Temp.fx_64 = (DAC_MAX * (ScanFreq.fx_64 - ScanFrom.fx_64)) / ScanWidth.fx_32.high;
XAxisValue = Temp.fx_32.high;

WriteDDS(TestCount.fx_32.high); // set DDS to new frequency
XAxisDAC.setVoltage(XAxisValue,DAC_WR); // and set X axis to match

The burst in the top trace shows the five SPI writes to the DDS (one pulse per byte, with the hardware handling the serialization) and the bottom trace shows four I²C bus writes to the DAC:

IIC Timing - DDS to SPI - IIC to DAC

IIC Timing – DDS to SPI – IIC to DAC

A bit more detail shows writing each I²C byte to the DAC requires nine clock pulses (8 data, 1 ack):

IIC Timing - DDS to SPI - IIC to DAC detail

IIC Timing – DDS to SPI – IIC to DAC detail

The I²C bus ticks along at 400 kHz, with each byte requiring 33.4 µs (including the mandatory downtime around each burst), so the DAC update requires about 100 µs. The MCP4725 datasheet suggests a three byte “fast mode” write, but there’s not much point in doing so for my simple needs.

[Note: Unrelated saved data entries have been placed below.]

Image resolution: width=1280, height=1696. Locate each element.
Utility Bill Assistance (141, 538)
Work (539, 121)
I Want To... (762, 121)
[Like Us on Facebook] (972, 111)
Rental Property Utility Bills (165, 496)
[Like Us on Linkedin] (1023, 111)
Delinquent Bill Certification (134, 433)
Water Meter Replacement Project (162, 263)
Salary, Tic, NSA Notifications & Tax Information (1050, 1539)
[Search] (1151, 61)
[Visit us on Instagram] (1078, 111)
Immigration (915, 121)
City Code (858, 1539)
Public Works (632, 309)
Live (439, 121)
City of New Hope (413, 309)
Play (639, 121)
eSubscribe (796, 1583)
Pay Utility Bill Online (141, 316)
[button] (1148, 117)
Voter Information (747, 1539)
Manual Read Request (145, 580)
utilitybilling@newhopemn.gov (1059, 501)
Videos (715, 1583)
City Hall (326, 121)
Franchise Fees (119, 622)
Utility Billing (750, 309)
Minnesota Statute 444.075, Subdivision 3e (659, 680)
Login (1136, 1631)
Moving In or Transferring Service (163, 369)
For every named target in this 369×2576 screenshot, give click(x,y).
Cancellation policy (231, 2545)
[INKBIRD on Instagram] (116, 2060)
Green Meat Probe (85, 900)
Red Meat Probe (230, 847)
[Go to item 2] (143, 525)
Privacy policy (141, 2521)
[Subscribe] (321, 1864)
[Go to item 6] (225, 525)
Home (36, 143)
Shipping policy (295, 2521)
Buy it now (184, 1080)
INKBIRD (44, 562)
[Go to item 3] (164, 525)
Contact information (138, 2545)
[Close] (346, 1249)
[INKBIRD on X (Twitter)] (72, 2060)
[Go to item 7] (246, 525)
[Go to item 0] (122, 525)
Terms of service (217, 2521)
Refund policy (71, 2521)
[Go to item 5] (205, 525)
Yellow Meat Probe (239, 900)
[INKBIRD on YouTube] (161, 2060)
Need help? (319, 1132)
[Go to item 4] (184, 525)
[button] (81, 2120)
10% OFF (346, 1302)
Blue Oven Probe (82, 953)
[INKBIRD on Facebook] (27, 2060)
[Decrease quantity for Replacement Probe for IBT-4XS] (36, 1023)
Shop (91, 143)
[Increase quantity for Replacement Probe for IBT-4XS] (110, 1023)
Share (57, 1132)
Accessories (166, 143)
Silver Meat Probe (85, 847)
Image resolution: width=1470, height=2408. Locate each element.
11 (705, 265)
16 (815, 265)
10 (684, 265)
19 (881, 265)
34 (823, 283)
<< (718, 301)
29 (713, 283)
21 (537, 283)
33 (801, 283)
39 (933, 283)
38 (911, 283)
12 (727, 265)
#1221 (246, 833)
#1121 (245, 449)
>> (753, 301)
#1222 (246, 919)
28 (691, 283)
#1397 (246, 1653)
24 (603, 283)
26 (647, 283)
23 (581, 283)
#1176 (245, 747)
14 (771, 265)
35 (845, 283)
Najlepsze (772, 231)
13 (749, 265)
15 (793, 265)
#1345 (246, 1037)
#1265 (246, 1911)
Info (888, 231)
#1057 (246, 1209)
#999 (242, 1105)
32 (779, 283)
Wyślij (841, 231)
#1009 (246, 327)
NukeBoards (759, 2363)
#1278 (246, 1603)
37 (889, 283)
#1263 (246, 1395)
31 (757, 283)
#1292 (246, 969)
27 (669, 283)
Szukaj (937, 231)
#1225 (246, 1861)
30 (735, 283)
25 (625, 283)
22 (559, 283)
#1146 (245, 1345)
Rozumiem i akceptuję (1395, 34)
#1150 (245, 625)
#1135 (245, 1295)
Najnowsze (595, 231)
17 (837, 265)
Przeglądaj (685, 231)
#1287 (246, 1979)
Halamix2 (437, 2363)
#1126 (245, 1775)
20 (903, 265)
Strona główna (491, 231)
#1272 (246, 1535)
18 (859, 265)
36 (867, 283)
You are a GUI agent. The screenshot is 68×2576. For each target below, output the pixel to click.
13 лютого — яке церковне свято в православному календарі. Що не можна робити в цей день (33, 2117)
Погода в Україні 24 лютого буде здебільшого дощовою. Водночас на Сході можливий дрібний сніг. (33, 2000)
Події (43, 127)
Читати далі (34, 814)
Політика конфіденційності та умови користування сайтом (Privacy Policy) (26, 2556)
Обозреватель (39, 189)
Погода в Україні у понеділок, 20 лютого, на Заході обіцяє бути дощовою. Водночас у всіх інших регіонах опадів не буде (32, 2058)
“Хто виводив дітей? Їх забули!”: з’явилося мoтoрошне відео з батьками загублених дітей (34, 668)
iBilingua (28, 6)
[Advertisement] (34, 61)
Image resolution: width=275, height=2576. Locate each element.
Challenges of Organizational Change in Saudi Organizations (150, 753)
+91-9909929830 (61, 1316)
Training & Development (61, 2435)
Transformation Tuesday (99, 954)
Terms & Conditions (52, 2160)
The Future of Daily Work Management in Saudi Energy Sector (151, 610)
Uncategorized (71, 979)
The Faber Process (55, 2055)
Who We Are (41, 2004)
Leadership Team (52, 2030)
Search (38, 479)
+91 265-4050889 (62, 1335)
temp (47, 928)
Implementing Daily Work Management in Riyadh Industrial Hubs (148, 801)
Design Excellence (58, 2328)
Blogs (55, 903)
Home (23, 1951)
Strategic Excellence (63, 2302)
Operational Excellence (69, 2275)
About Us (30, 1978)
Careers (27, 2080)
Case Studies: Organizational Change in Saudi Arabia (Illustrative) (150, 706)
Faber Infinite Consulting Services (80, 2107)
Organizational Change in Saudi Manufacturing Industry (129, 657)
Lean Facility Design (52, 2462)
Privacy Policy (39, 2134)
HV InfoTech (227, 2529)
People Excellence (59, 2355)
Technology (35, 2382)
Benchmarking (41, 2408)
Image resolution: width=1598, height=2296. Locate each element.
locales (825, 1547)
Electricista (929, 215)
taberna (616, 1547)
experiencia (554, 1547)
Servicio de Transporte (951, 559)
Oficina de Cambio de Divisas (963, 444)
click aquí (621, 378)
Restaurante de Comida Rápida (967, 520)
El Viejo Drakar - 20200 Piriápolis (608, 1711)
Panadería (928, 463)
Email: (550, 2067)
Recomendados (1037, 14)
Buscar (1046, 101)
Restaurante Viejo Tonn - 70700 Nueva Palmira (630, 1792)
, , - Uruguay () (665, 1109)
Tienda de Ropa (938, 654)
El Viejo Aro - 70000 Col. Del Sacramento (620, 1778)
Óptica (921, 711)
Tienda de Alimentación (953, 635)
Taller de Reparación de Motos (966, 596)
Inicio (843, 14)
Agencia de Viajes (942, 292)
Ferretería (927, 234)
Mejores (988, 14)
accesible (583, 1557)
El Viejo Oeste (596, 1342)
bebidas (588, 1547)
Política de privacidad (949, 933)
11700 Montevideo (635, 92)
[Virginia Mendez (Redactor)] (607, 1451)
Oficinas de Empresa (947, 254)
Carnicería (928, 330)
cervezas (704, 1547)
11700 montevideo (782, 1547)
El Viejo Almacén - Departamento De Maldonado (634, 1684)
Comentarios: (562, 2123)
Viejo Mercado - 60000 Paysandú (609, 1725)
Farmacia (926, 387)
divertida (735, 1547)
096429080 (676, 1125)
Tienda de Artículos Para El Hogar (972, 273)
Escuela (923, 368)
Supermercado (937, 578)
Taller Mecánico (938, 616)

The display ticks along at the same pace with far more data.

In round numbers, the entire display update hits 6 text lines (1 double-height + 4 single-height) × 16 characters / line × 64 pixels / character = 6144 pixels.

The first scope shot shows the update requires something close to 90 ms, which allows for 2700 bytes = 90 ms / 33.4 µs, the equivalent of 21 k pixels. The SH1106 hardware includes an internal address counter, so there’s no need to transfer an address with each byte; I’m not sure where the factor-of-two overhead goes.

In order to get a faster update, there’s a definite need for lazy screen updates: no writes when there’s no change.

This probably doesn’t matter, because I can’t watch much faster, but it’s good to know the fancy fixed-point arithmetic isn’t the limiting factor.